Leaving the centre of Great Ilford behind, and in more decorous fashion than that of Will Kemp, we come, past an inn oddly named the "Cauliflower"--probably as a subtle compliment to the abounding market-gardens of the neighbourhood--to the long, straight perspective of the road across Chadwell Heath. Unnumbered acres of new suburban "villa" streets now cover the waste on either side, so that the beginnings of the plain are not so much heath as modern suburb, created by the Great Eastern Railway's suburban stations and by the far-reaching enterprises of land corporations, which here carry on the usual speculations of the speculative builder on a gigantic scale. In acre upon acre of closely-packed streets, each one with a horrible similarity to its neighbour, thousands of the weekly wage-earning clerks, mechanics and artisans of mighty London live and lose their individuality, and pay rent to limited companies. Where the highwayman of a century ago waited impatiently behind the ragged thickets and storm-tossed thorn trees of Chadwell Heath for the traveller, there now rises the modern township of Seven Kings, and midway between Ilford station and that of Chadwell Heath, the recent enormous growth of population on this sometime waste has led to the erection of the new stations of "Seven Kings" and "Goodmayes," while widened lines have been provided for the increased train services. "Seven Kings" is a romantic name, but who those monarchs were, and what they were ever doing on the Heath, which of old was a place more remarkable for cracked skulls than for crowned heads, is impossible to say. Many wits have been at work on the problem, but have been baffled. The natural assumption is that at this spot, marked on old maps as "Seven Kings Watering," the seven monarchs of the Heptarchy met. History, unhappily records no such meeting, but there was no _Court Circular_ in those times, and so many royal foregatherings must have gone unremarked, except locally and in some fashion similar to this. So let us assume the kings met here and watered their horses at the "watering," which was a place where a little stream crossed the road in a watersplash. The stream still crosses the highway, but civilisation has put it in a pipe and tucked it away underground.

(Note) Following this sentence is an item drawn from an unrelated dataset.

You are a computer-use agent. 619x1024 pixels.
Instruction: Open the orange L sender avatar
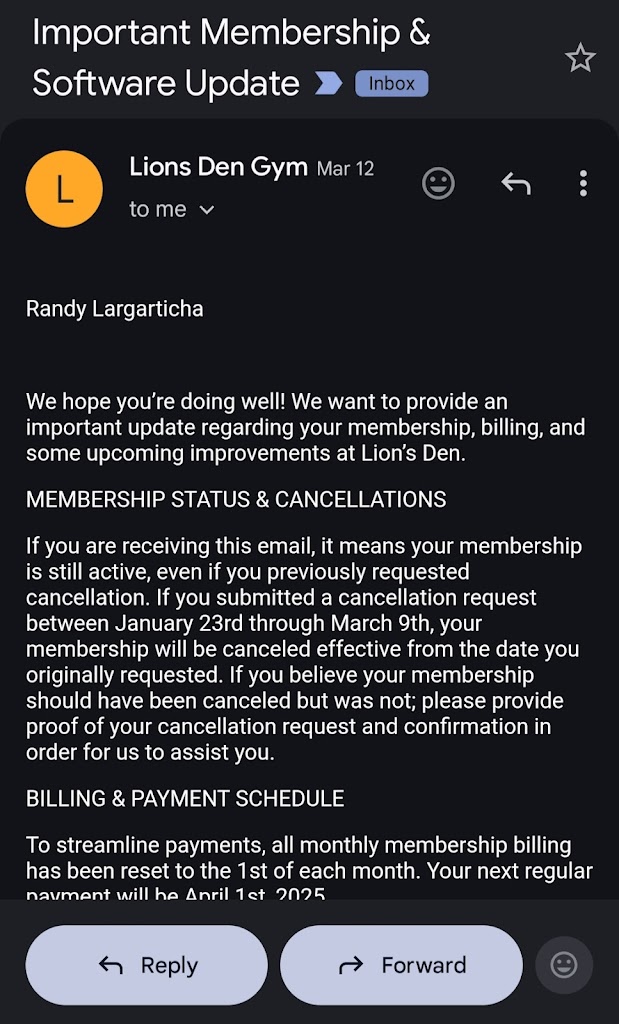pos(64,189)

A lane running across the Great Eastern Railway at this point, known as Stoup Lane ("stoup" meaning a boundary-post) marks the boundary of the Ilford and Chadwell wards of Barking parish. Here it was, in 1794, on a night of December, that a King's messenger, James Martin by name, was shot by five footpads. The register of St Edmund's, Romford, records the burial of this unfortunate man on the 14th of that month.

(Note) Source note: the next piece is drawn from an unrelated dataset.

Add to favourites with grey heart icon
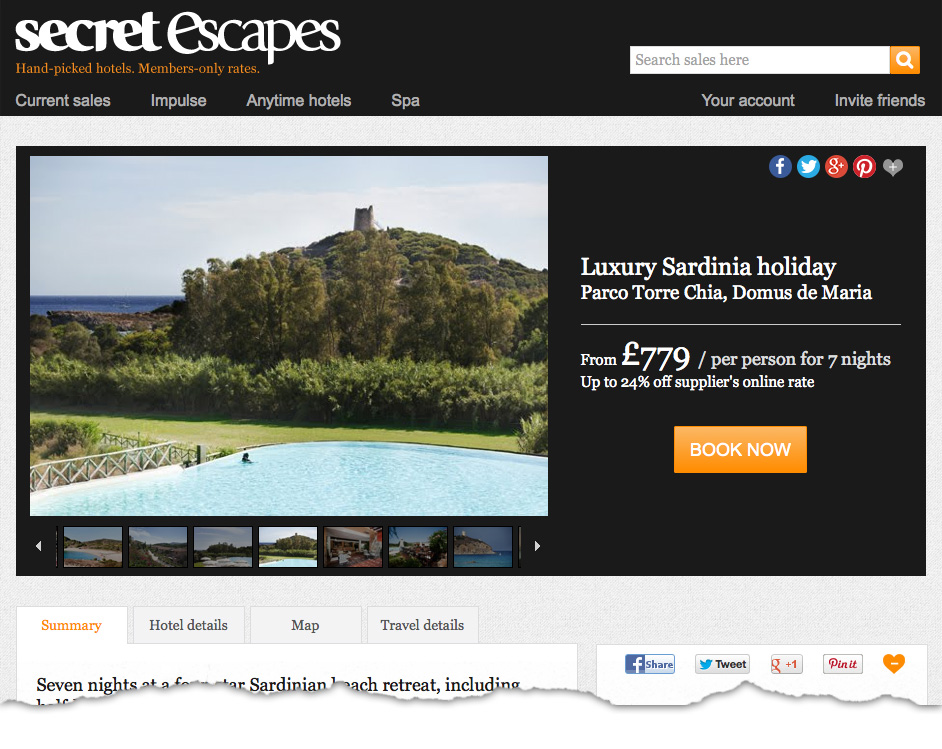The height and width of the screenshot is (749, 942). click(x=893, y=167)

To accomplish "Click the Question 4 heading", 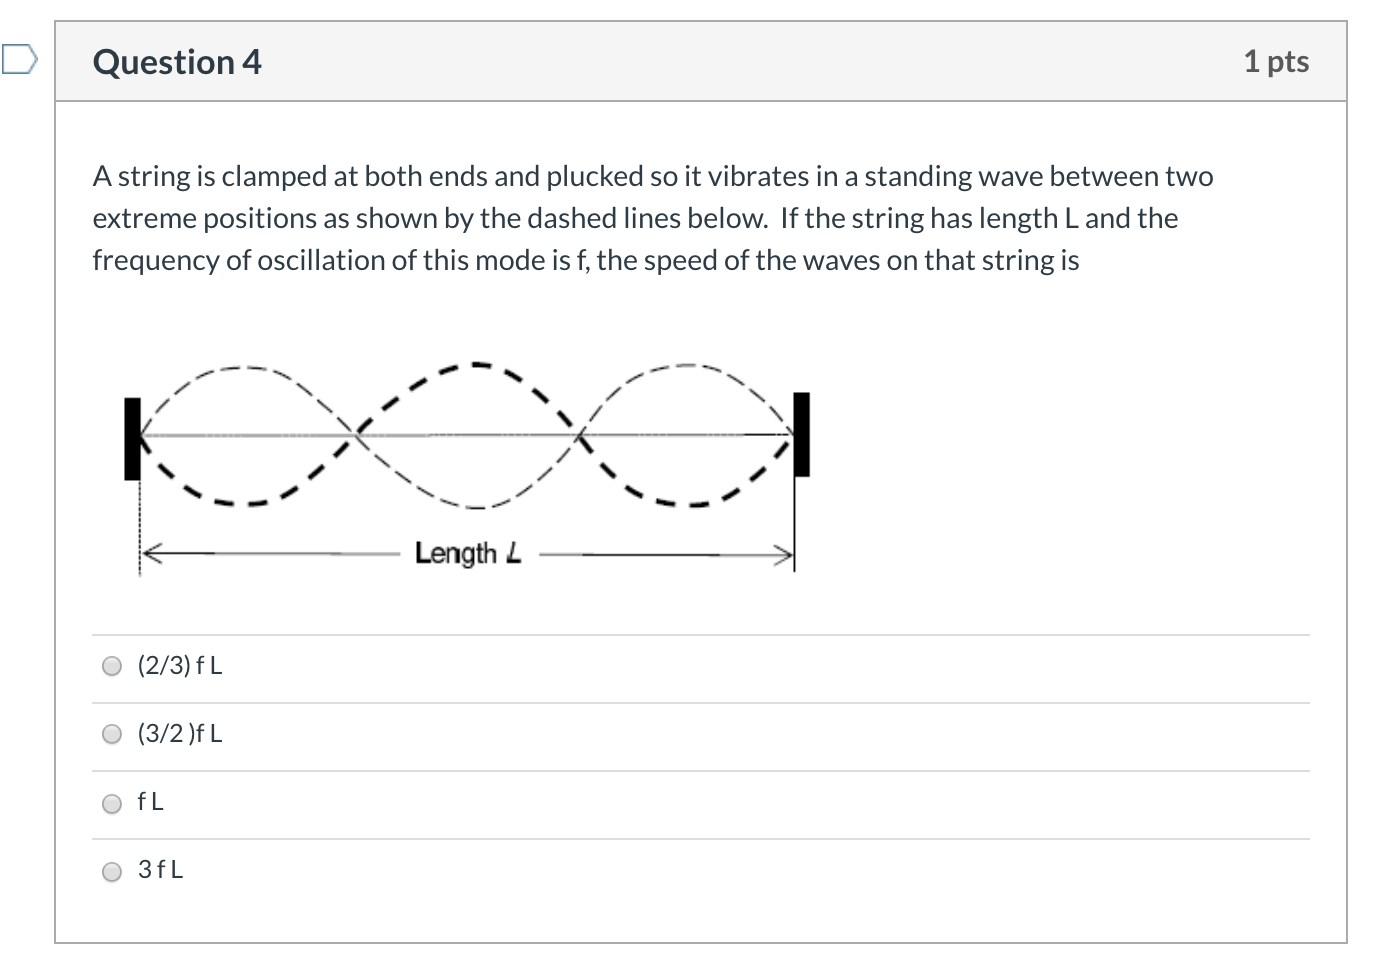I will tap(177, 62).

Let us not, however, in view of the more or less grisly dangers that still await belated wayfarers on this road, enlarge too greatly on the lawlessness of old times; for the homeward-bound resident making for his domestic hearth in these new-risen suburbs towards the stroke of ten o'clock is not infrequently startled by the sinister figure of a footpad springing from the ragged hedges of Chadwell Heath and demanding--_not_ his money or his life, as in the old formula, but--a halfpenny! This invariable demand of the nocturnal Chadwell Heath footpads, which argues a pitiful lack of invention on their part, is for half the price of a drink.
"You haven't got a ha'p'ny about you, guv'nor?" asks the threatening tramp.
"No," says the peaceful citizen, anxiously scanning the long perspective of the road for the policeman who ought to be within sight--but is not; "w-what do you want a halfpenny for?"